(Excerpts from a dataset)

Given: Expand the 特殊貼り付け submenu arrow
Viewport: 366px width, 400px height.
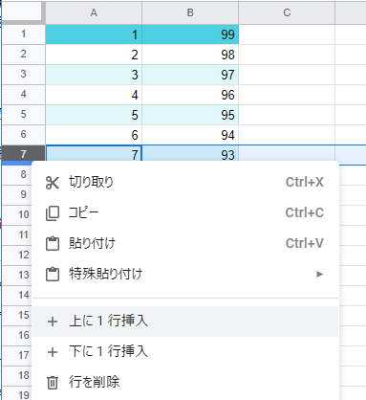Looking at the screenshot, I should point(319,274).
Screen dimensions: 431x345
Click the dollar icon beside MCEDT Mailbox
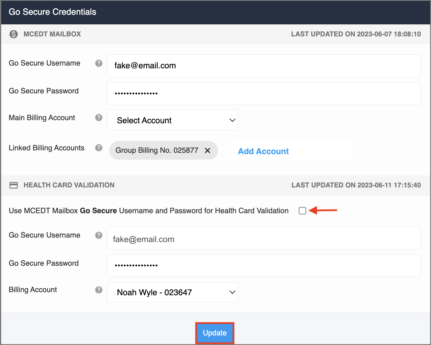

Problem » Reproduce the entries above without change, omitting all pictures.

Your solution »
Given: Expand the 特殊貼り付け submenu arrow
Viewport: 366px width, 400px height.
Looking at the screenshot, I should point(319,274).
Screen dimensions: 431x345
Click the dollar icon beside MCEDT Mailbox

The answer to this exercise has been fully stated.